Anita Blake 12 - Incubus Dreams
Page 23
“Just angry. You get angry whenever you’re uncomfortable, and what happened in the kitchen is going to hit a lot of buttons for you.”
My hands slid past his belt, to touch the top of his jeans. I’d once thought you had to be in love to be able to touch someone like this. It had been a nice thought, I’d liked it, and it had made me feel safe. My hands traveled down the rough fabric of his new jeans, but underneath was the solid swell of his ass. He had a good ass, round and tight, smaller than I liked, but definitely there. I’d told him he needed some ass just to balance out the front of him. Truthfully, Nathaniel had a rounder, fuller ass, more like a woman’s, tight and firm, but round. I liked men with booty. My least favorite thing was a man who had severe white-man’s ass, where the jeans just bagged over the butt. I wanted something to hold on to, something to sink my teeth into. When I said I liked meat on my men I didn’t just mean one thing.
I’d buried my head against his chest, my hands cupping his ass. He rocked himself against me, just a little. Was this love? Was the fact that I could touch every part of him and he could touch every part of me love? Or was it just lust?
I raised my face up enough to touch the skin of his neck, so warm, so sweet. I’d been raised that you only loved one person at a time. If I loved Jean-Claude, I couldn’t love Micah. If I loved Micah, I couldn’t love anyone else. The only person I was really able to say I love you to without hesitating was, strangely, Asher. I was beginning to suspect that was because Jean-Claude loved him, had loved him for centuries, when they weren’t hating each other. In Jean-Claude’s arms channeling feelings back and forth for him and Asher, then I could say love and mean it. But here and now without Jean-Claude to push me, the word stuck in my throat like it would choke me to death.

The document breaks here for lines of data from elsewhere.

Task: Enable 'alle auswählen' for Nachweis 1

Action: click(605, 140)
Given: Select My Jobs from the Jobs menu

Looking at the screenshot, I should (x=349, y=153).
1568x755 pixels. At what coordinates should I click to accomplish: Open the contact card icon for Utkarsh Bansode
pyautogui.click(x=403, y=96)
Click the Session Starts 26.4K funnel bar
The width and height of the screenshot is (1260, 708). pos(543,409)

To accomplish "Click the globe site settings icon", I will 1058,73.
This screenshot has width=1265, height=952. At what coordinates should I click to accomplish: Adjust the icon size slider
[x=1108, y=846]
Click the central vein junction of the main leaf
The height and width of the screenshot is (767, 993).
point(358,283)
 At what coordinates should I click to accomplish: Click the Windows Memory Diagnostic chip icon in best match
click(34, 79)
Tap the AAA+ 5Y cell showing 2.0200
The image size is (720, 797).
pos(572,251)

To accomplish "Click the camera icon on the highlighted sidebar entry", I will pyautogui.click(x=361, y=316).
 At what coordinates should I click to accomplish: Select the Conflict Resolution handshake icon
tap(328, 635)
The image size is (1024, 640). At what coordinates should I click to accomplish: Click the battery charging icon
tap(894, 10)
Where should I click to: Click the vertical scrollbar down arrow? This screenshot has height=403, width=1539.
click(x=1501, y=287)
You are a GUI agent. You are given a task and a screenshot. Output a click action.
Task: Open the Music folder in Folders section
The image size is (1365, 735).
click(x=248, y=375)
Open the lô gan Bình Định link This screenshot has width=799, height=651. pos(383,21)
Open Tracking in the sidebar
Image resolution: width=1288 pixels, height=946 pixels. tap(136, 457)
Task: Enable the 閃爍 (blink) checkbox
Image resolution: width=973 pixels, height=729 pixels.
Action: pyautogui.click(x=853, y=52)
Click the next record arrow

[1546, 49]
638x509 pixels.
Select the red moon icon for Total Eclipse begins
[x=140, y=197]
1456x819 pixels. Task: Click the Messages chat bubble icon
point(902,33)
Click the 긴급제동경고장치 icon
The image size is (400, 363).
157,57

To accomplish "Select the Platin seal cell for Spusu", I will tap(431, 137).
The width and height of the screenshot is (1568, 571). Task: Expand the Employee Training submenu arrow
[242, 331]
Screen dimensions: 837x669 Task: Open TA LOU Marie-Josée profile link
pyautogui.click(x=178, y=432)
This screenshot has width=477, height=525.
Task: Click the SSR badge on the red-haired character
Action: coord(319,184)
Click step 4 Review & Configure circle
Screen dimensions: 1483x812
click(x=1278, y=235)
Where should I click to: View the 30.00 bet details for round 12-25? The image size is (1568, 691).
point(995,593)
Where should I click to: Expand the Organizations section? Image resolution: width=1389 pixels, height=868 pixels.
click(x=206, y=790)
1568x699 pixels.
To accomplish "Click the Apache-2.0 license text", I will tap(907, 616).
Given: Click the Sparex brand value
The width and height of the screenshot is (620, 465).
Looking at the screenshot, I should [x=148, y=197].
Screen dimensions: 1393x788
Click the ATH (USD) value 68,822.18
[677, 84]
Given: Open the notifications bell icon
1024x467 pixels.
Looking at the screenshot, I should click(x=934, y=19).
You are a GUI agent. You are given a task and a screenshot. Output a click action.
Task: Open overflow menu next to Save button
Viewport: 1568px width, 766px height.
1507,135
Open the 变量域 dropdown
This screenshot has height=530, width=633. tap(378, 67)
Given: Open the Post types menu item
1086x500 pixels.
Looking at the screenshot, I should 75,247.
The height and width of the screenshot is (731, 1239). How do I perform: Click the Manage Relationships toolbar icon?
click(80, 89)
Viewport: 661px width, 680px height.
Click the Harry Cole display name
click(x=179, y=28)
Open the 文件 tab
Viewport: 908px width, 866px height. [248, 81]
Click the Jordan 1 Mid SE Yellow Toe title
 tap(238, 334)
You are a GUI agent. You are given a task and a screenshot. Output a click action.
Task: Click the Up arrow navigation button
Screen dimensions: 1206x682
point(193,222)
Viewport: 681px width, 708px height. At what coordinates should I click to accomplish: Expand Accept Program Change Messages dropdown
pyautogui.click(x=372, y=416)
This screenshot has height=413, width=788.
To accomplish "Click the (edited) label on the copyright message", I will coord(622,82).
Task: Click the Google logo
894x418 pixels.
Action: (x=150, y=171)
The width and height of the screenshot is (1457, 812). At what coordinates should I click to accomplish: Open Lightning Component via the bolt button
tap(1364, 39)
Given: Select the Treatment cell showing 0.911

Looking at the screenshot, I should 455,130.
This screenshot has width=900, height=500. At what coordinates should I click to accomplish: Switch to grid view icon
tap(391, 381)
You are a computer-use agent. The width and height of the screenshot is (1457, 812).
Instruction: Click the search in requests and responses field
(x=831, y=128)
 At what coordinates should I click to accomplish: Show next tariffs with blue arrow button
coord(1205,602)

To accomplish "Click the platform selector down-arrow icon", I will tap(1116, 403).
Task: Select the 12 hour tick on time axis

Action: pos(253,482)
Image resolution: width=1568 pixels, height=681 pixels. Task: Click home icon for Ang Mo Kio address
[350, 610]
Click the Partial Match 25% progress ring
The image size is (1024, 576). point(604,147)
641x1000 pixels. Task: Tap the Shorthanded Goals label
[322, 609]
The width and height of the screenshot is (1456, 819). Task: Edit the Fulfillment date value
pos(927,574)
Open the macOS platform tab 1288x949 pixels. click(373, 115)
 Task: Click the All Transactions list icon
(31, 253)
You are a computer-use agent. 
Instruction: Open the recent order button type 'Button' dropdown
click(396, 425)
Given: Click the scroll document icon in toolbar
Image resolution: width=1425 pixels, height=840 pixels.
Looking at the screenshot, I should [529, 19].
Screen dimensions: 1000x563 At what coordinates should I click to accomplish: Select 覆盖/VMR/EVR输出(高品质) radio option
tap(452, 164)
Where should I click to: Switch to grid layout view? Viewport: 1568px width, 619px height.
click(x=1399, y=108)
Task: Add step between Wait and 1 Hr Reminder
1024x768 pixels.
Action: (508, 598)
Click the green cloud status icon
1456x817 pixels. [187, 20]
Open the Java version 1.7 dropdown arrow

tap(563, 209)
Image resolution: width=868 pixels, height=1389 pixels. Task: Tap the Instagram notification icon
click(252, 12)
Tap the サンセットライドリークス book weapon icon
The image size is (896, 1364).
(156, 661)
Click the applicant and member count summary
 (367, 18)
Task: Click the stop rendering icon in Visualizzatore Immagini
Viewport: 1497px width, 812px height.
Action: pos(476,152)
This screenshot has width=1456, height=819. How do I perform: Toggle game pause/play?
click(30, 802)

Sometimes I thought I loved Micah, but that’s not the way a person wants to hear love declared. Sometimes is worse than not.
I put one hand in the middle of his ass, so that one finger could rub back and forth even through the jeans, but my other hand slid up his back, got tangled for a moment in the thick curls of his ponytail, then touched the warmth of his neck. I knew who was inside my head, even as I put a hand in Micah’s hair and pulled his head to one side, so his neck stretched long and clean. Because we were almost the same height, his neck was just in the right position for me to lick along the meat of it. So warm, so incredibly warm. I wrapped my mouth around his neck, felt the pulse of his blood under his skin, and set teeth into that warmth.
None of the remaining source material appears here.